Unnamed: 0,name,lat,lon
0,Ancona,43.6,13.5
1,Andria,41.23,16.29
2,Bari,41.12,16.87
3,Bergamo,45.7,9.67
4,Bologna,44.5,11.34


## Lab2 - TSP

https://www.wolframcloud.com/obj/giovanni.squillero/Published/Lab2-tsp.nb

In [407]:
def tsp_cost(tsp):
    assert tsp[0] == tsp[-1]
    assert set(tsp) == set(range(len(CITIES)))

    tot_cost = 0
    for c1, c2 in zip(tsp, tsp[1:]):
        tot_cost += DIST_MATRIX[c1, c2]
    return tot_cost

## First Greedy Algorithm

In [408]:
visited = np.full(len(CITIES), False)
dist = DIST_MATRIX.copy()
city = 0
visited[city] = True
tsp = list()
tsp.append(int(city))
#FROM the starting city, that is the first city, we will find the closest city and add it to the path, iteratively
# until all cities are visited
while not np.all(visited):
    dist[:, city] = np.inf
    closest = np.argmin(dist[city])
    logging.debug(
        f"step: {CITIES.at[city,'name']} -> {CITIES.at[closest,'name']} ({DIST_MATRIX[city,closest]:.2f}km)"
    )
    visited[closest] = True
    city = closest
    tsp.append(int(city))
logging.debug(
    f"step: {CITIES.at[tsp[-1],'name']} -> {CITIES.at[tsp[0],'name']} ({DIST_MATRIX[tsp[-1],tsp[0]]:.2f}km)"
)

tsp_greedy1 = tsp.copy()

tsp.append(tsp[0])


logging.info(f"result: Found a path of {len(tsp)-1} steps, total length {tsp_cost(tsp):.2f}km")

DEBUG:root:step: Ancona -> Rimini (90.60km)
DEBUG:root:step: Rimini -> Forlì (46.72km)
DEBUG:root:step: Forlì -> Ravenna (26.46km)
DEBUG:root:step: Ravenna -> Ferrara (66.67km)
DEBUG:root:step: Ferrara -> Bologna (43.43km)
DEBUG:root:step: Bologna -> Modena (37.29km)
DEBUG:root:step: Modena -> Reggio nell'Emilia (23.94km)
DEBUG:root:step: Reggio nell'Emilia -> Parma (26.94km)
DEBUG:root:step: Parma -> Piacenza (57.65km)
DEBUG:root:step: Piacenza -> Milan (60.65km)
DEBUG:root:step: Milan -> Monza (14.51km)
DEBUG:root:step: Monza -> Bergamo (33.92km)
DEBUG:root:step: Bergamo -> Brescia (46.02km)
DEBUG:root:step: Brescia -> Verona (61.42km)
DEBUG:root:step: Verona -> Vicenza (44.70km)
DEBUG:root:step: Vicenza -> Padua (30.13km)
DEBUG:root:step: Padua -> Venice (36.07km)
DEBUG:root:step: Venice -> Trieste (115.09km)
DEBUG:root:step: Trieste -> Bolzano (209.68km)
DEBUG:root:step: Bolzano -> Trento (49.94km)
DEBUG:root:step: Trento -> Novara (206.69km)
DEBUG:root:step: Novara -> Turin (84.46

## Helper functions

In [409]:
#GENOTYPE: a list of integers, each representing a city
#PHENOTYPE: the path that visits all cities in the order specified by the genotype

def genotype_to_phenotype(genotype):
    return [CITIES.at[city, 'name'] for city in genotype]

def random_genotype():
    return np.random.permutation(len(CITIES))

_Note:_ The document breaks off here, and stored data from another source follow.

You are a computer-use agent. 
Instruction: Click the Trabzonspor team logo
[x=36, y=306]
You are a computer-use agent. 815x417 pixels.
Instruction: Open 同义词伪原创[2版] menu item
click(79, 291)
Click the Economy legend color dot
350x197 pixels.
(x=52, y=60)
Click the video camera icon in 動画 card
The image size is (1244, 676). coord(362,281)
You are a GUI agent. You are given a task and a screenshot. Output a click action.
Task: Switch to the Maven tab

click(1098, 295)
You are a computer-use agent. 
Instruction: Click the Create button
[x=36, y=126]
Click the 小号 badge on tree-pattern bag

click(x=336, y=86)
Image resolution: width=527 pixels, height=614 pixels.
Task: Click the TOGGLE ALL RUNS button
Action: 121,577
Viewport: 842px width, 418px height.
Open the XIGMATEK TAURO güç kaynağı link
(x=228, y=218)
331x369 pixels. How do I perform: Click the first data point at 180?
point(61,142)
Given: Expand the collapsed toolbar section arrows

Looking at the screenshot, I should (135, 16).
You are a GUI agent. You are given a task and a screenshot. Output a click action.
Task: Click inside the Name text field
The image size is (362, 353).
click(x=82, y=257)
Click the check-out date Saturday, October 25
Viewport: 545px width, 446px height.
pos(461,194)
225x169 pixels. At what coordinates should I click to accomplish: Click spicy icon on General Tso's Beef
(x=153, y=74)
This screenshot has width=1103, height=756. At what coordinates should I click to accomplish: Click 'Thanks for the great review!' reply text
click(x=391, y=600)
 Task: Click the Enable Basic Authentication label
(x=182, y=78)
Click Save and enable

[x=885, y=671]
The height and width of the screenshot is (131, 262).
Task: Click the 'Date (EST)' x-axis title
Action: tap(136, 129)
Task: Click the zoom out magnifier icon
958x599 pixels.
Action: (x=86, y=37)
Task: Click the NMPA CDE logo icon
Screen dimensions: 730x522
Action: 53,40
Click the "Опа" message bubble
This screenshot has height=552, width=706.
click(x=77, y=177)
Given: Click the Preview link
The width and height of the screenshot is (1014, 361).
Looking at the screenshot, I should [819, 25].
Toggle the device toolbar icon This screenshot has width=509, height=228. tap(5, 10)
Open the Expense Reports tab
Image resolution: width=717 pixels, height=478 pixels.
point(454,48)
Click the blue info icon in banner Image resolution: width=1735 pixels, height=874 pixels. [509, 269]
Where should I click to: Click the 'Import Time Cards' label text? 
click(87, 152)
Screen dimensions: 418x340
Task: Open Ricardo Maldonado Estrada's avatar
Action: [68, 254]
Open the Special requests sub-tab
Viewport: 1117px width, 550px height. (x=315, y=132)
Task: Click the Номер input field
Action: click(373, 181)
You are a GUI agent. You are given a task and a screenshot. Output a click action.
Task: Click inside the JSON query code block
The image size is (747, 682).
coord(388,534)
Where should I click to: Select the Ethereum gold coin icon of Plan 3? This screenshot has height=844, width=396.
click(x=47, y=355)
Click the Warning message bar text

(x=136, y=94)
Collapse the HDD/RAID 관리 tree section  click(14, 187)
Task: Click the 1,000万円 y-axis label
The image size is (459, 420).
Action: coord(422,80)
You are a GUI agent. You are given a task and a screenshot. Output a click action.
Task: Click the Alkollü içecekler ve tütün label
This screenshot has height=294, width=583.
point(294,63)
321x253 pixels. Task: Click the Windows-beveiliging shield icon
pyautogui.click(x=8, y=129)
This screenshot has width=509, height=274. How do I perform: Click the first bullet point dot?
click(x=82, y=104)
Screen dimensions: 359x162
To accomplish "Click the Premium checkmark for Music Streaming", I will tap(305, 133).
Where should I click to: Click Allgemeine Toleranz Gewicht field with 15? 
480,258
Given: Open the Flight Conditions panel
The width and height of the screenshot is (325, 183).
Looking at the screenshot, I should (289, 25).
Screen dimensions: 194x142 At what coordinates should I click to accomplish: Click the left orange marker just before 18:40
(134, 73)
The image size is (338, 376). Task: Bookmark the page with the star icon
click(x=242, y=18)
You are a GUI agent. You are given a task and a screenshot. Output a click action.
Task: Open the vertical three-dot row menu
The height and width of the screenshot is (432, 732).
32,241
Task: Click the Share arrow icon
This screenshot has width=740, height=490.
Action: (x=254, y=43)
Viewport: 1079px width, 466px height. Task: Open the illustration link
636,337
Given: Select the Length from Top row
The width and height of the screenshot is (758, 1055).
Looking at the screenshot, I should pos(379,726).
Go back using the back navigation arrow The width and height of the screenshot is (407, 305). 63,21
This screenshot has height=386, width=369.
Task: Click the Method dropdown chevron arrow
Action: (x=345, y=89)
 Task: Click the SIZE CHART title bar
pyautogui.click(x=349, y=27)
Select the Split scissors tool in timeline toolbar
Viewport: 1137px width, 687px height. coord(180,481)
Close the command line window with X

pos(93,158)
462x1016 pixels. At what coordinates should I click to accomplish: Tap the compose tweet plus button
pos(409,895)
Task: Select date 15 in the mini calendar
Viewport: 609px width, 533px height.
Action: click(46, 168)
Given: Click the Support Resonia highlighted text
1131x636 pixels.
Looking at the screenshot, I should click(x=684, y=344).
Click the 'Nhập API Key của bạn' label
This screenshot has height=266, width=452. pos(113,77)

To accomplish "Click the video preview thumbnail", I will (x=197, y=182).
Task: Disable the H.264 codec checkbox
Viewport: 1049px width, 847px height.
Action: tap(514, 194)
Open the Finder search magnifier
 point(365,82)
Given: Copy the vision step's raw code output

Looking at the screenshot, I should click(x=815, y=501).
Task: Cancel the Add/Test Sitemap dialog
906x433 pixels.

# NEW TSP COST FUNCTION, no need to check if the path is closed
def tsp_cost(tsp):
    assert set(tsp) == set(range(len(CITIES)))
    #assert no duplicates
    assert len(tsp) == len(set(tsp))
    
    tot_cost = 0
    for c1, c2 in zip(tsp, tsp[1:]):
        tot_cost += DIST_MATRIX[c1, c2]
    tot_cost += DIST_MATRIX[tsp[-1], tsp[0]]
    return tot_cost

#MUTATION FUNCTIONS

def single_swap_mutation(genotype):
    i, j = np.random.choice(len(genotype), 2, replace=False)
    genotype[i], genotype[j] = genotype[j], genotype[i]
    return genotype

def multi_swap_mutation(genotype, p=0.8):
    first = True
    if first or np.random.rand() < p:
        i, j = np.random.choice(len(genotype), 2, replace=False)
        genotype[i], genotype[j] = genotype[j], genotype[i]
        first = False
    return genotype

def print_tsp(tsp, top_cost):
    logging.info(f"result: Found a path of {len(tsp)} steps, total length {top_cost:.2f}km")

    # Print path
    for city, closest in zip(tsp, tsp[1:]):
        logging.debug(
            f"step: {CITIES.at[city,'name']} -> {CITIES.at[closest,'name']} ({DIST_MATRIX[city,closest]:.2f}km)"
        )
    logging.debug(
        f"step: {CITIES.at[tsp[-1],'name']} -> {CITIES.at[tsp[0],'name']} ({DIST_MATRIX[tsp[-1],tsp[0]]:.2f}km)"
    )

#For Greedy2
def arrange_segments(segments: list[tuple]) -> list[tuple]:
    connections = {}
    for u, v in segments:
        connections.setdefault(u, []).append(v)
        connections.setdefault(v, []).append(u)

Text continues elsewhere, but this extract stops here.